There has been a lot of coverage of the Government’s localism agenda and new ‘community rights’ such as the ‘right to buy’ and ‘right to challenge’, but what do they mean?
You can read a briefing by Stephen Blann, Policy & Networks Officer, Community Links Bromley. This also includes links to other briefings and further analysis.
Following on from the publication of the Localism Bill, the government began consultations on two key issues within the Bill –
You still have time to respond as the consultations close on 3rd May.
- You can download briefings on the right to buy from NAVCA and NCVO and the consultation itself Community Right to Buy - assets of community value
- You can download briefings on the right to challenge from NAVCA and NCVO and the consultation itself Community Right to Challenge.
The Department of Communities and Local Government is consulting on statutory guidance for public bodies on cuts to the voluntary sector. It applies to all “best Value” authorities – all councils, fire and police authorities and Transport for London. The consultation runs until June 14th – this is shorter than Compact standard. Go to the DCLG website to respond. The proposed guidance is very short - less than one side of A4 and the key points are:
- Social value needs to be taken into account in deciding best value
- Consult with a wide variety of people including businesses and voluntary and community organisations
- Councils should be sensitive to needs of voluntary organisations and not make disproportionate cuts to them
- Give at least three months notice of cuts that threaten viability of organisation
- Make provision for the organisations or others to put forward options to change the service
The current government wants to see changes in provision for travellers. It says that current arrangements do not work, specifically it says, “There is a widespread perception that the system is unfair and that it is easier for one group of people to gain planning permission”. The government has produced a consultation document on planning issues in relation to traveller sites. It wants to give councils more freedom in planning for traveller sites.

* **STUDY MATERIAL**:
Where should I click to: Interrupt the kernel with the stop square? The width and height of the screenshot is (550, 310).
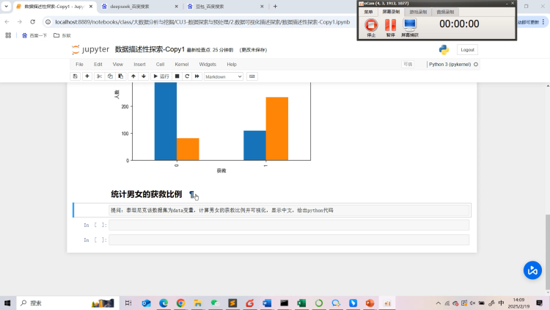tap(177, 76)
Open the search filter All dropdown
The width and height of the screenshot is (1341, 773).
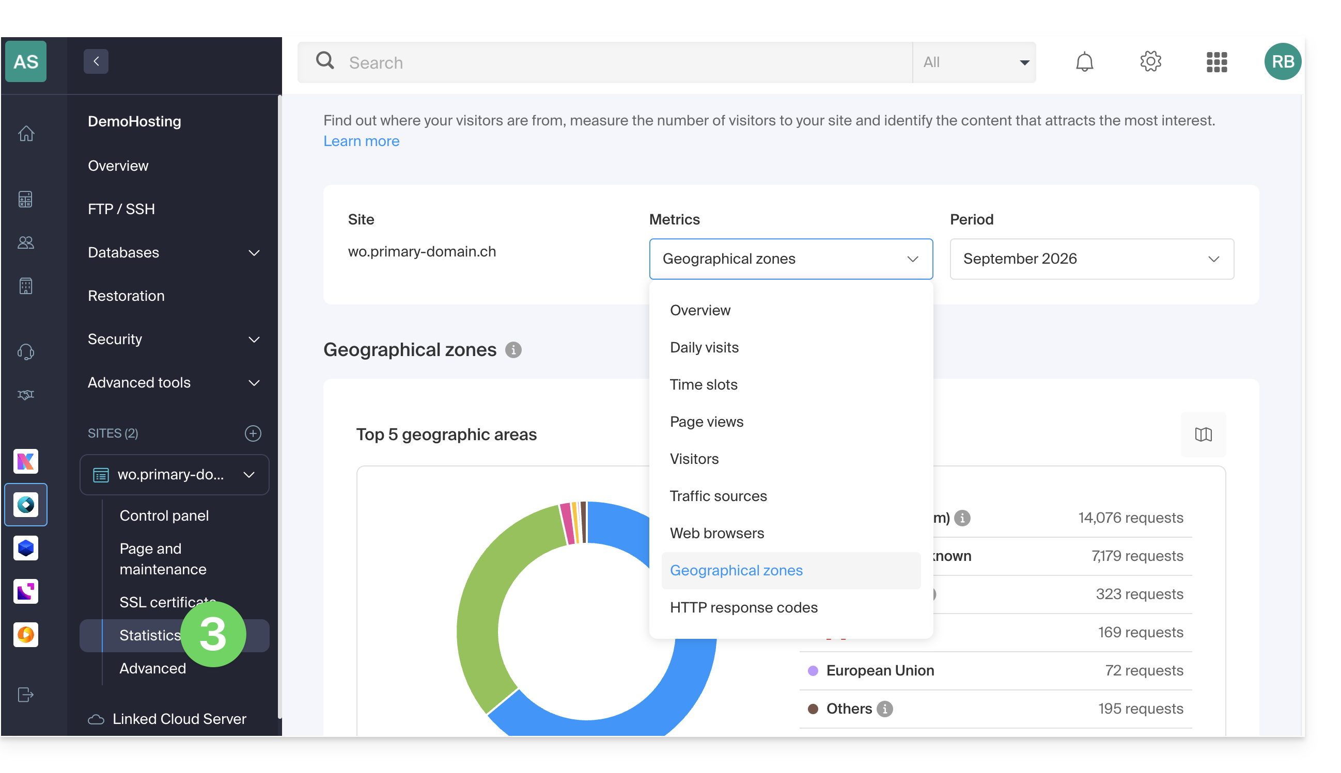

---

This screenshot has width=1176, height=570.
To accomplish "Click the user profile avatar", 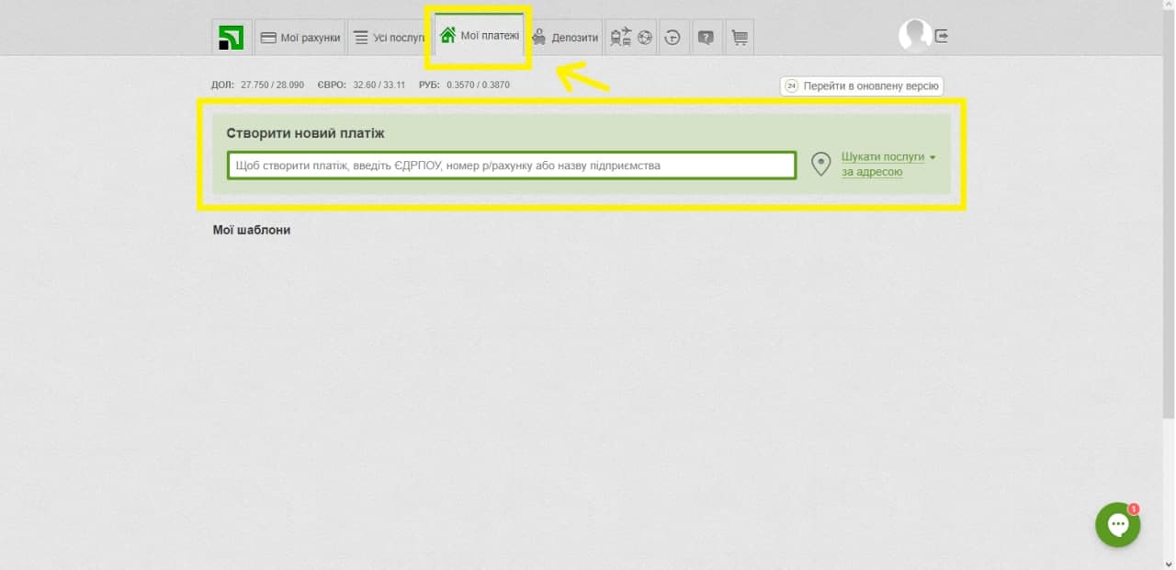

* **TASK 1**:
List the key points of the proposed statutory guidance on cuts to the voluntary sector, as given in the localism passage.
* **TASK 2**:
Repeat the localism passage word for word, from "There has been" up to and including "do they mean?".

* **RESPONSE BOX 1**:
- Social value needs to be taken into account in deciding best value.
- Consult with a wide variety of people, including businesses and voluntary and community organizations.
- Councils should be sensitive to the needs of voluntary organizations and not make disproportionate cuts to them.
- Give at least three months' notice of cuts that threaten the viability of an organization.
- Make provision for the organizations or others to put forward options to change the service.

* **RESPONSE BOX 2**:
There has been a lot of coverage of the Government’s localism agenda and new ‘community rights’ such as the ‘right to buy’ and ‘right to challenge’, but what do they mean?